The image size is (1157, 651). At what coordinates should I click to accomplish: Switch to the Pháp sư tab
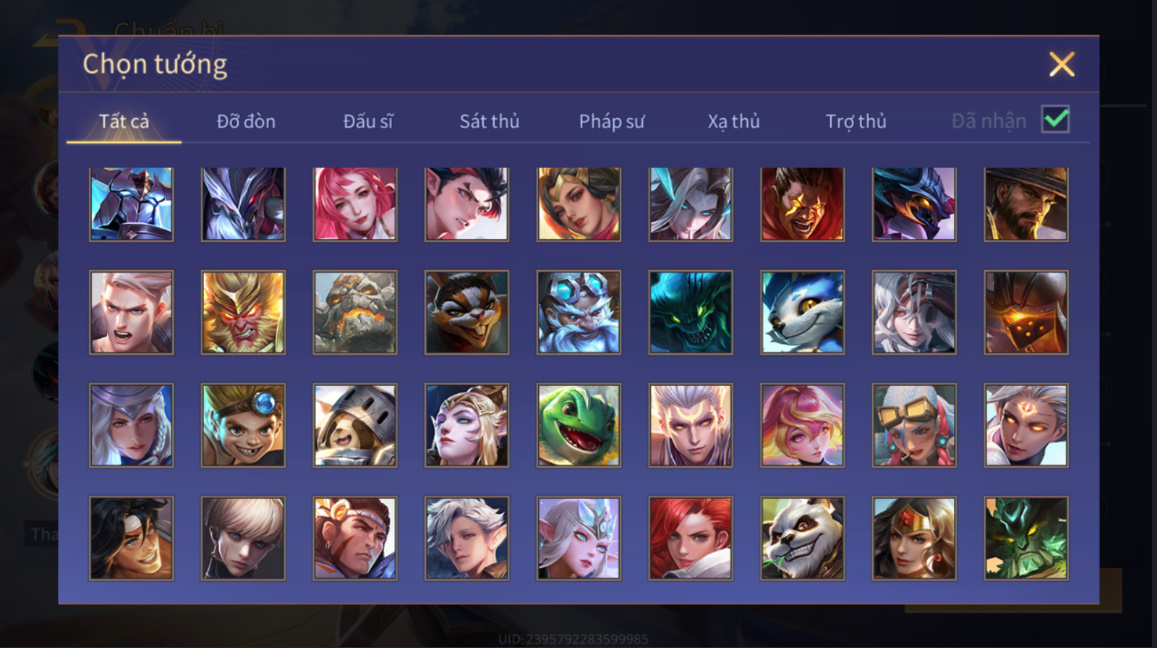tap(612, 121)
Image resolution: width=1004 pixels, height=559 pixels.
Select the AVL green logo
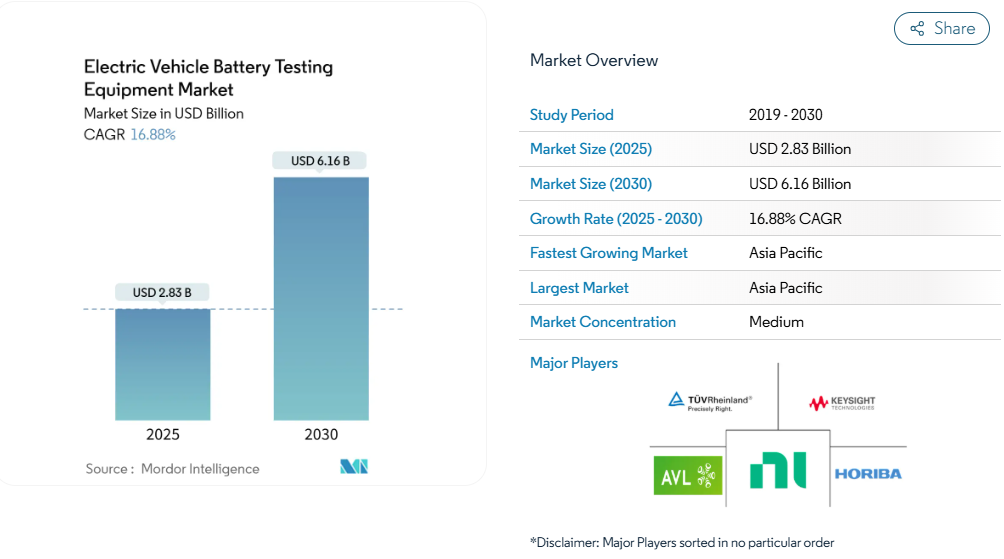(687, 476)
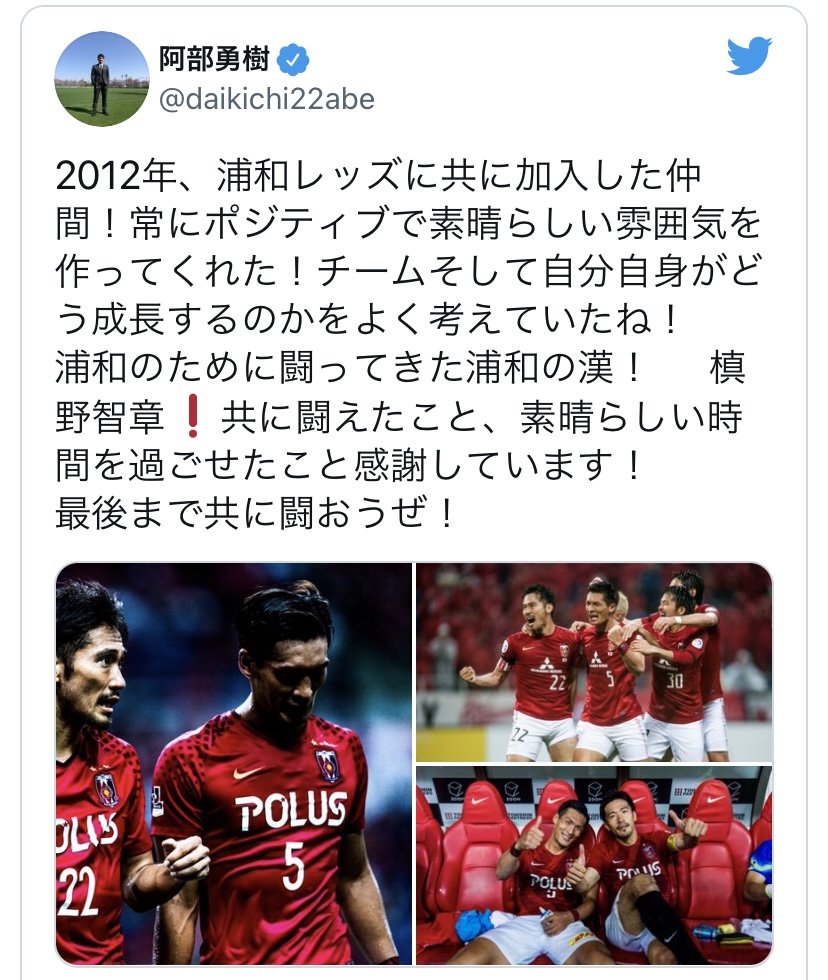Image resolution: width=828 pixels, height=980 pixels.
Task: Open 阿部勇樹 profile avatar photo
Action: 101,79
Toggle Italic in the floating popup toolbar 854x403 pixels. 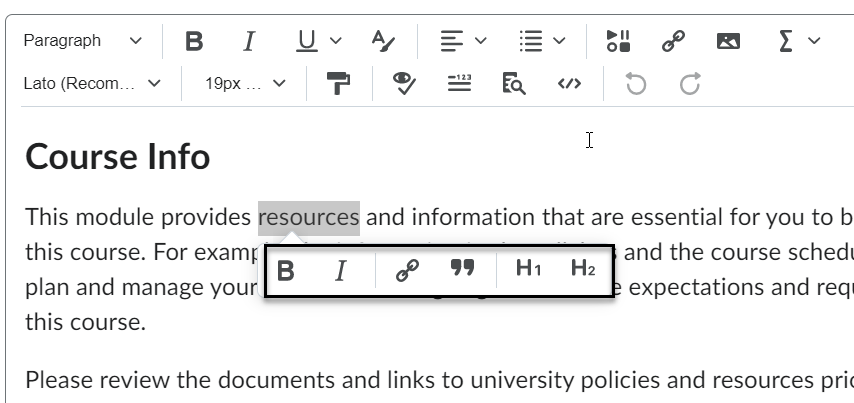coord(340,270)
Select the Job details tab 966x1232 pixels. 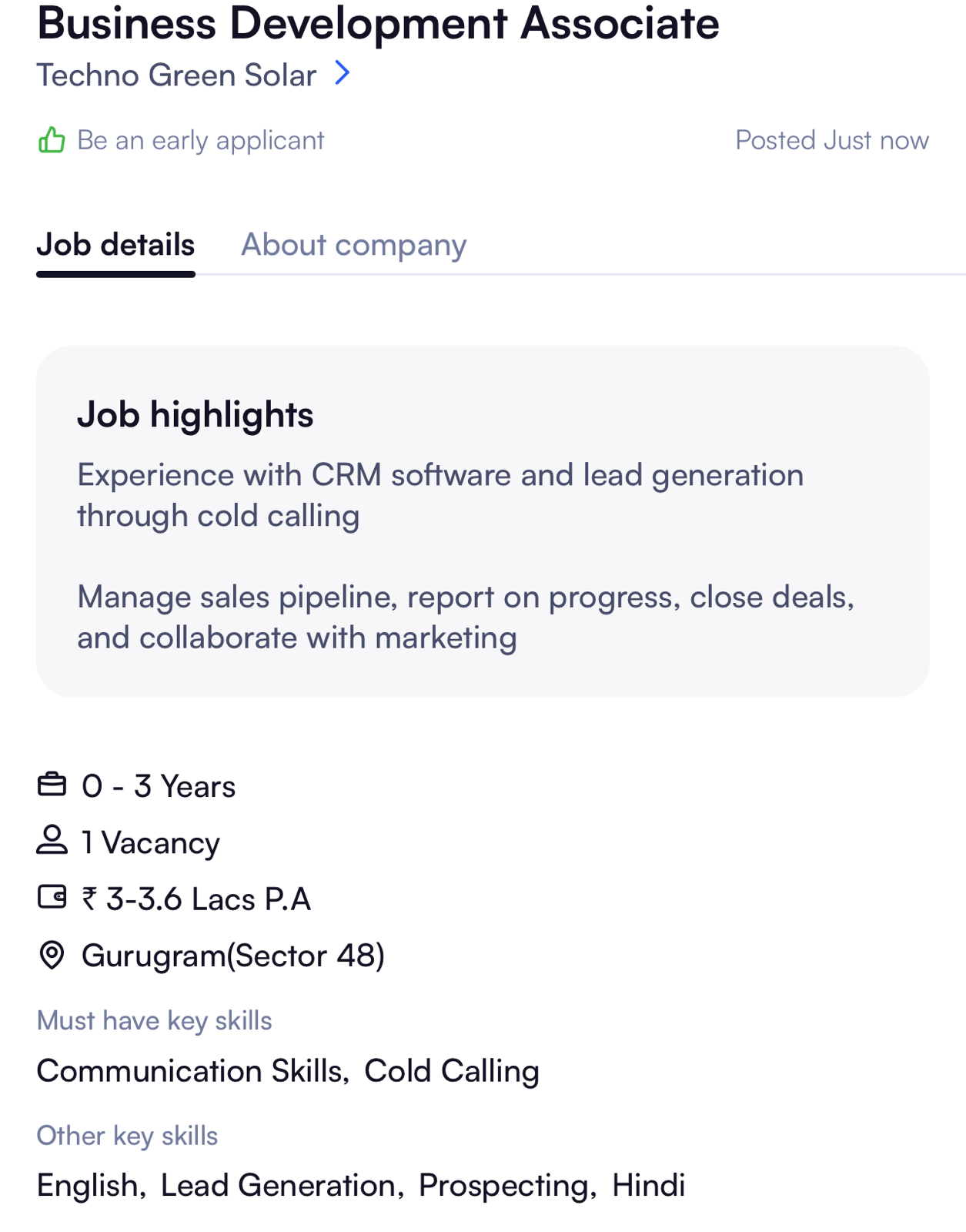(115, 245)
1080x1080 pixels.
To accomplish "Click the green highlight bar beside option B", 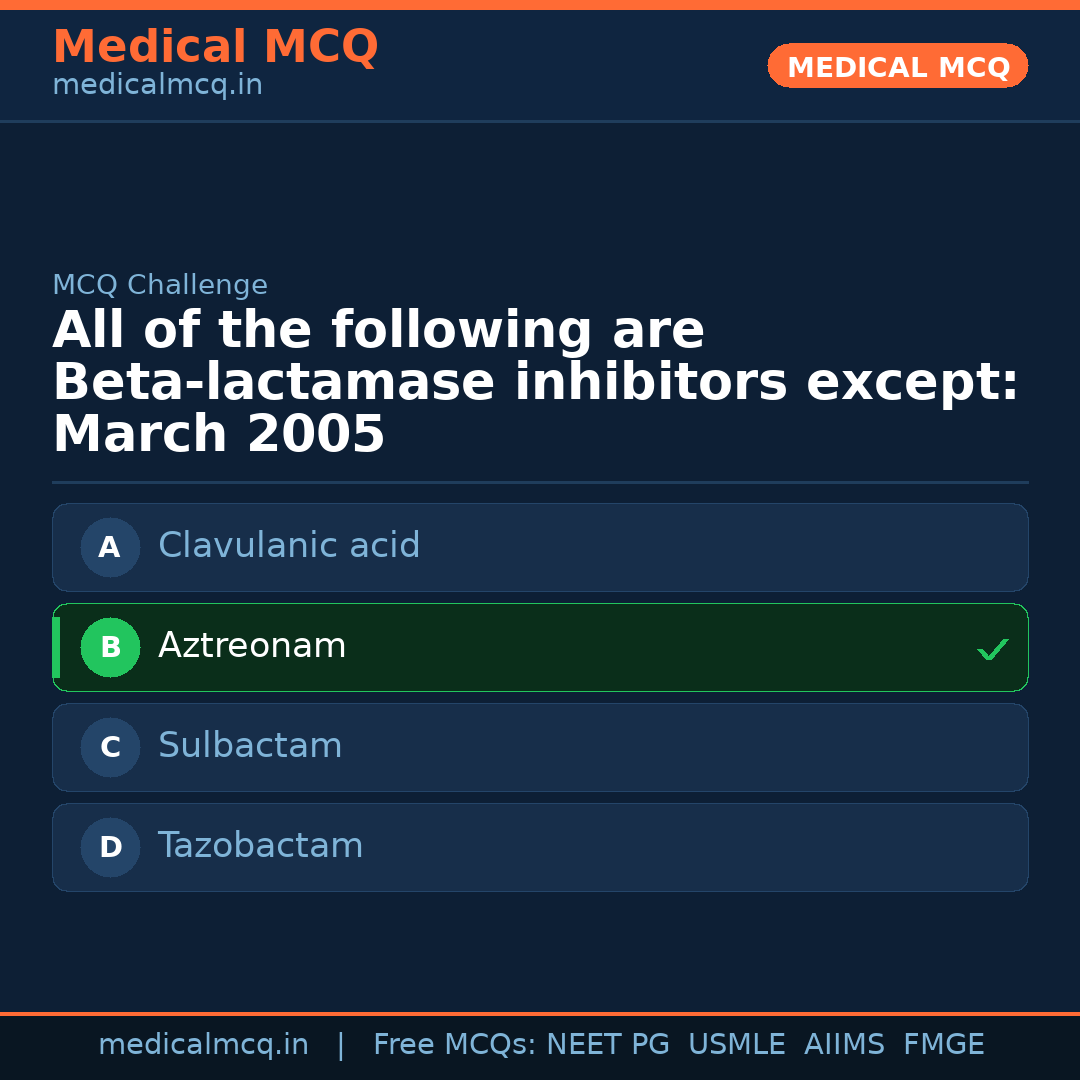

——

Once the line holding "1080x1080 pixels." is found, set down that line and every line after it, exactly, through the last line of the records above, omitting pictures.

1080x1080 pixels.
To accomplish "Click the green highlight bar beside option B", 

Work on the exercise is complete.